---------- Extracted material

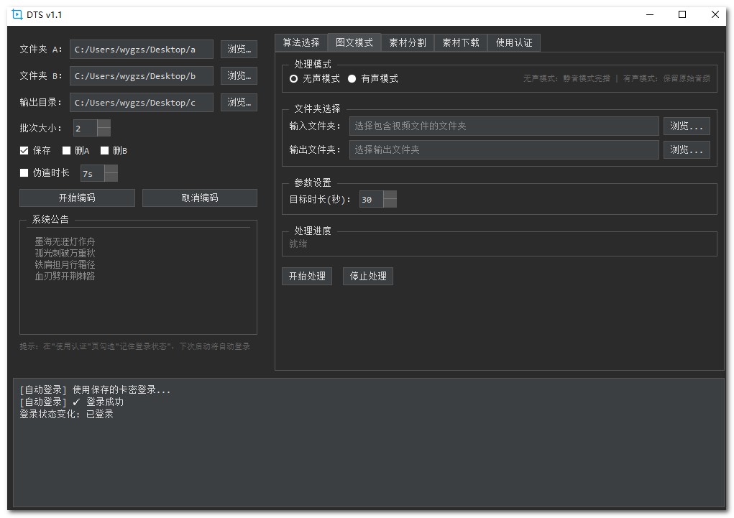Click the 输入文件夹 text field
This screenshot has width=734, height=518.
504,126
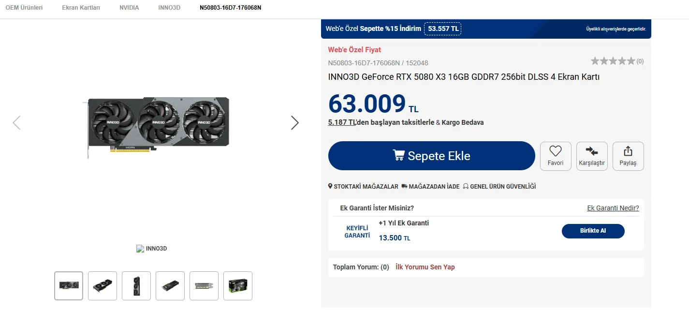689x311 pixels.
Task: Show previous product image with left arrow
Action: (16, 123)

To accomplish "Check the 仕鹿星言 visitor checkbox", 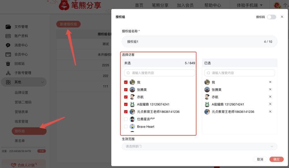I will pyautogui.click(x=126, y=119).
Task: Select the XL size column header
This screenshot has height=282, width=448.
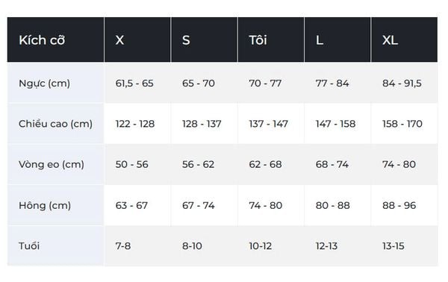Action: point(404,40)
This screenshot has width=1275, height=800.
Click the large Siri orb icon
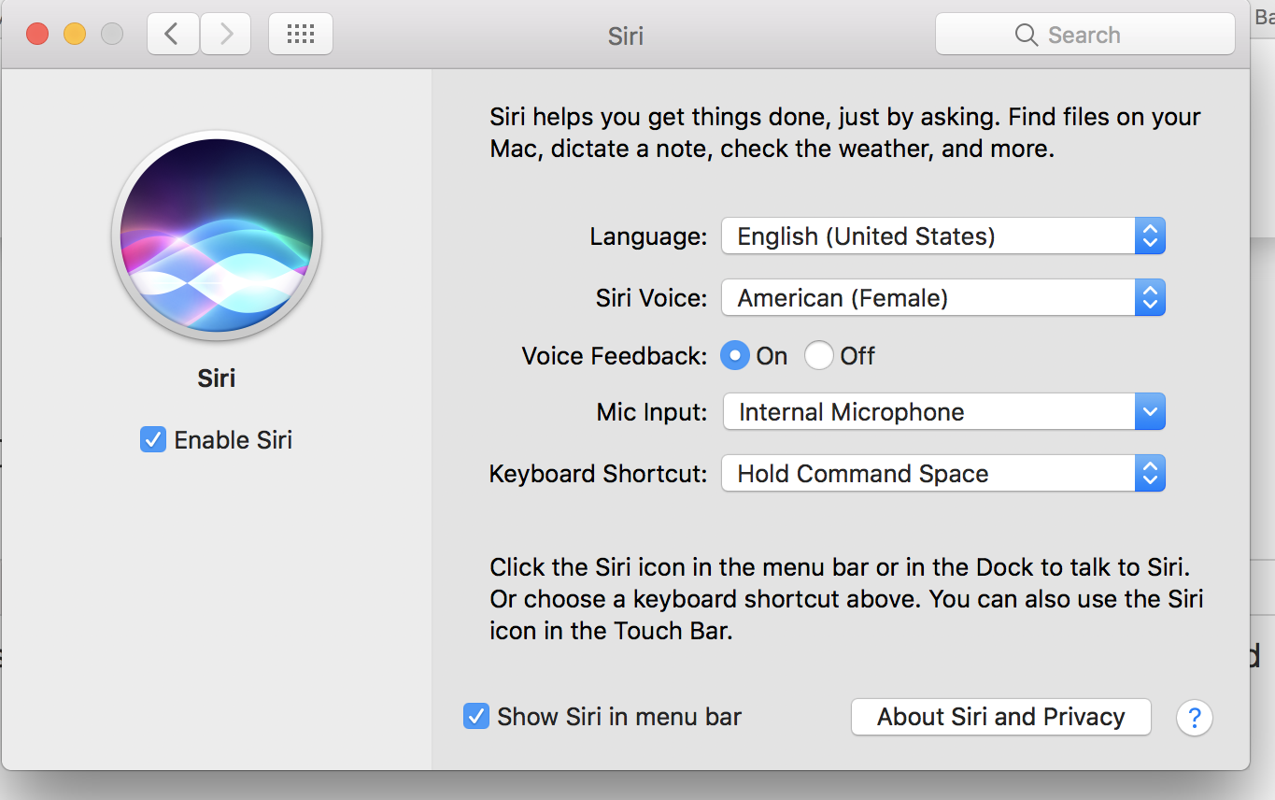point(217,235)
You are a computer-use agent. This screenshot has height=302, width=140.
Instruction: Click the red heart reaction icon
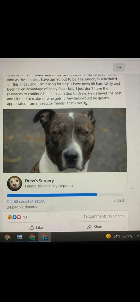coord(19,217)
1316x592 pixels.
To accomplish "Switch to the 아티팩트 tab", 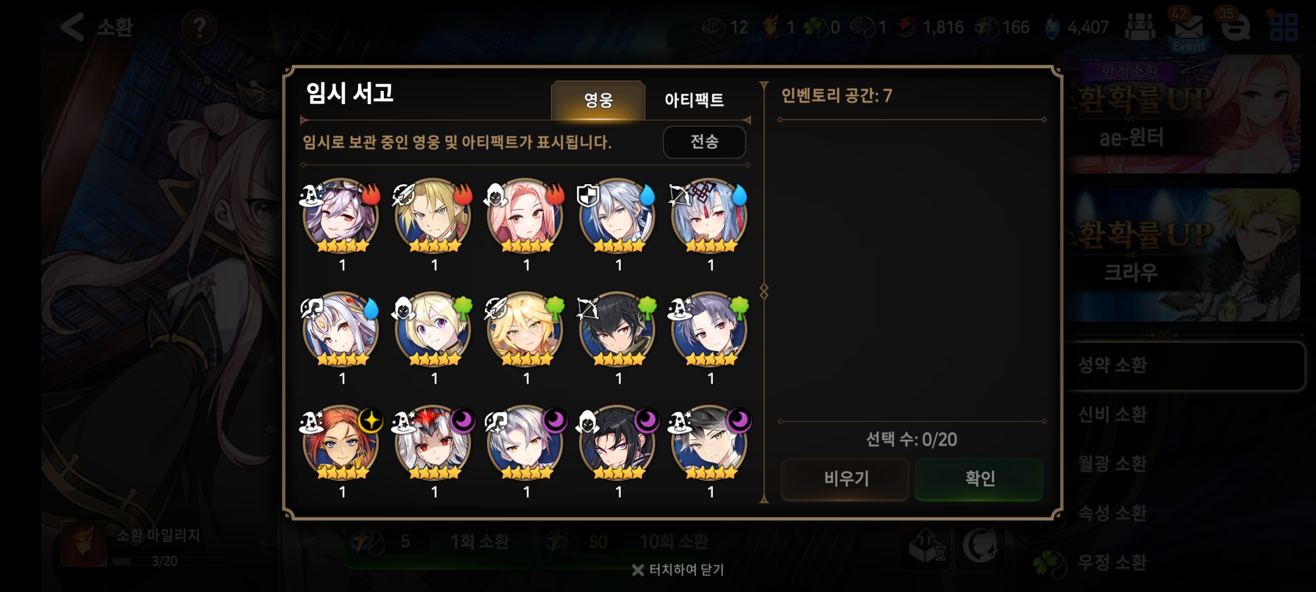I will click(694, 100).
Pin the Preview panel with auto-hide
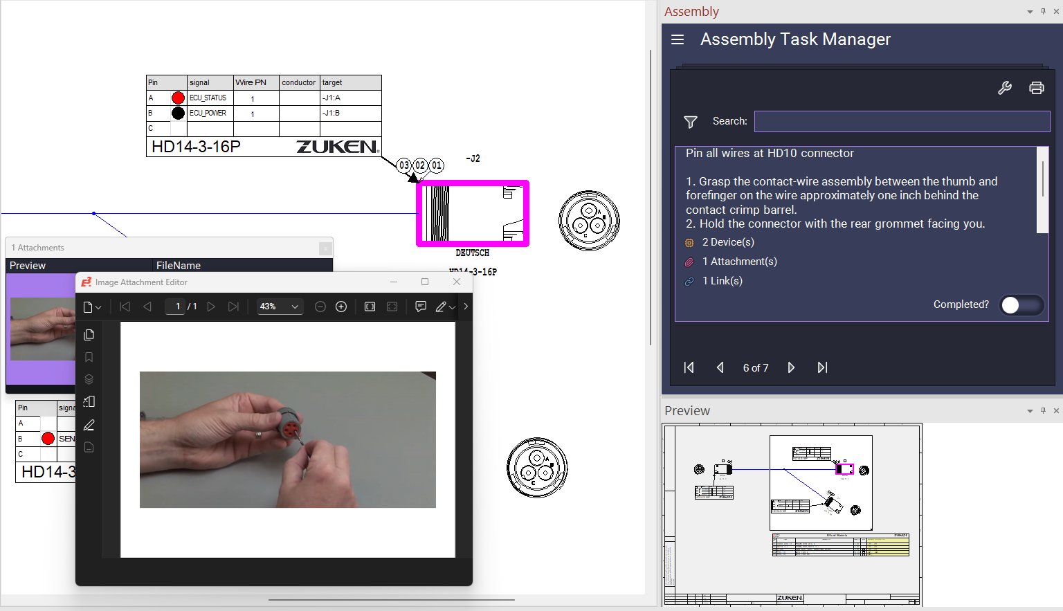This screenshot has height=611, width=1063. [x=1043, y=410]
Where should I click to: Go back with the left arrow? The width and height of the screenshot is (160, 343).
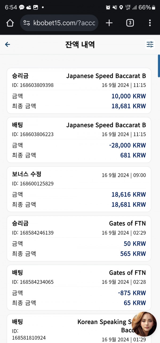(x=7, y=45)
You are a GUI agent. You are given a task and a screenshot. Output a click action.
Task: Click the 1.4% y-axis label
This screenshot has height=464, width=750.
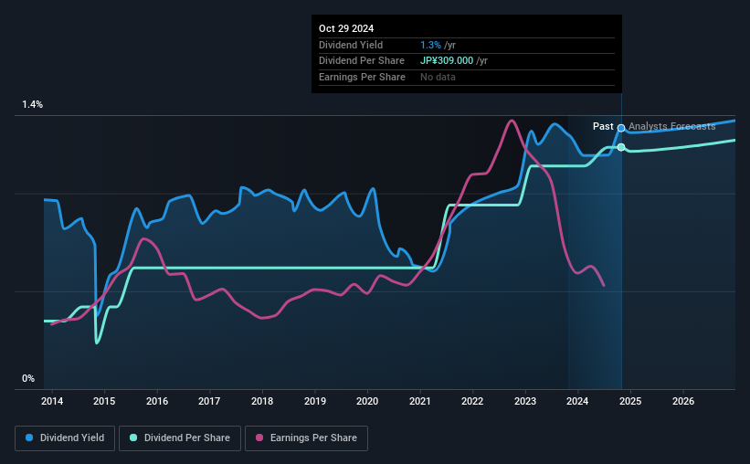point(33,105)
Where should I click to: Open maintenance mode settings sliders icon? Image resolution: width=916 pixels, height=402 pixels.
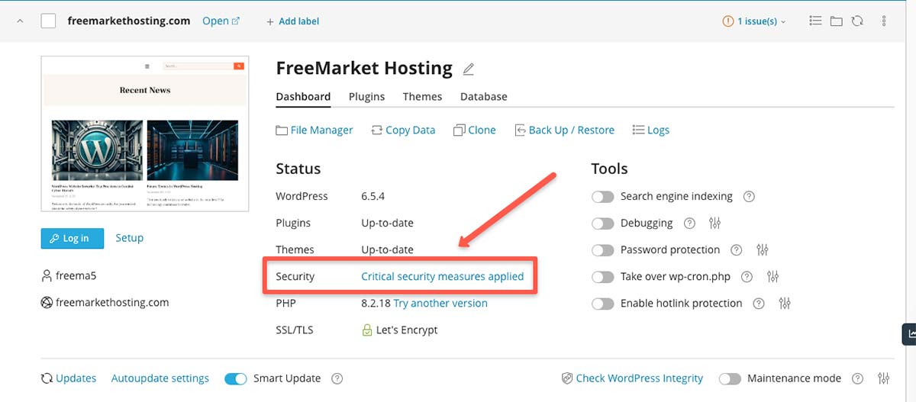click(884, 378)
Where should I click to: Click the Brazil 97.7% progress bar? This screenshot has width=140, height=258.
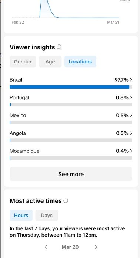point(71,87)
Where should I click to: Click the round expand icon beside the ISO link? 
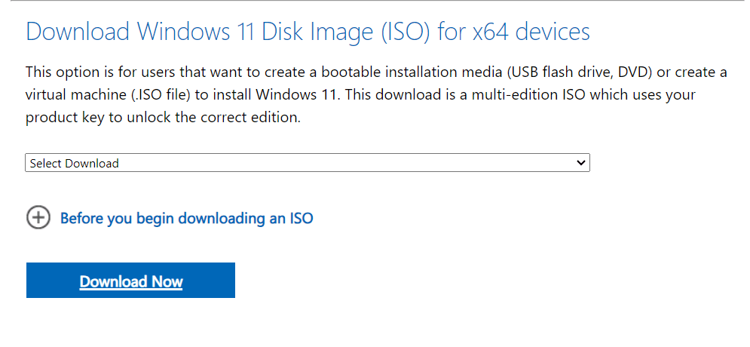[38, 218]
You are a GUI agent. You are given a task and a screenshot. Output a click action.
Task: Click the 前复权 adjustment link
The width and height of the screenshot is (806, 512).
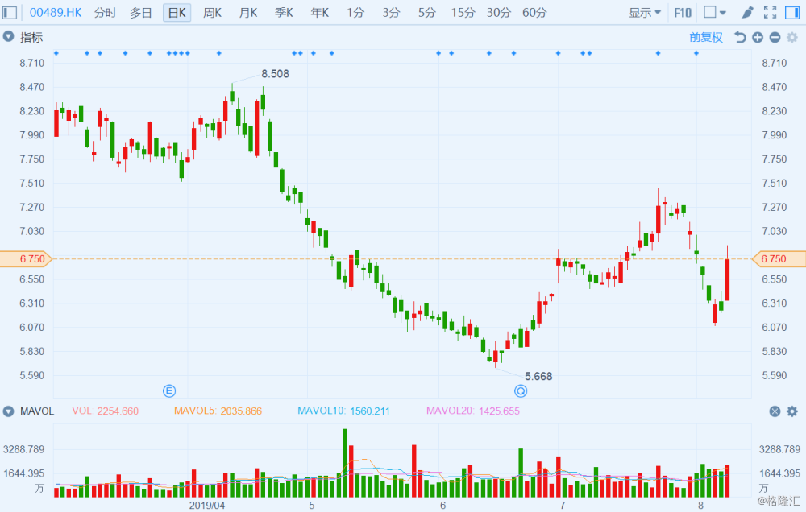(x=706, y=37)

--------------------

• _Task requirements_: Repeat nothing but the lines from the one containing "Where should I click to: Click the Brazil" through the end of the entries, exactly, and skip the pictures.

• _Solved exercise_:
Where should I click to: Click the Brazil 97.7% progress bar? This screenshot has width=140, height=258.
point(71,87)
Where should I click to: Click the round expand icon beside the ISO link? 
[38, 218]
You are a GUI agent. You are given a task and a screenshot. Output a click action.
Task: Click the 前复权 adjustment link
The width and height of the screenshot is (806, 512).
(x=706, y=37)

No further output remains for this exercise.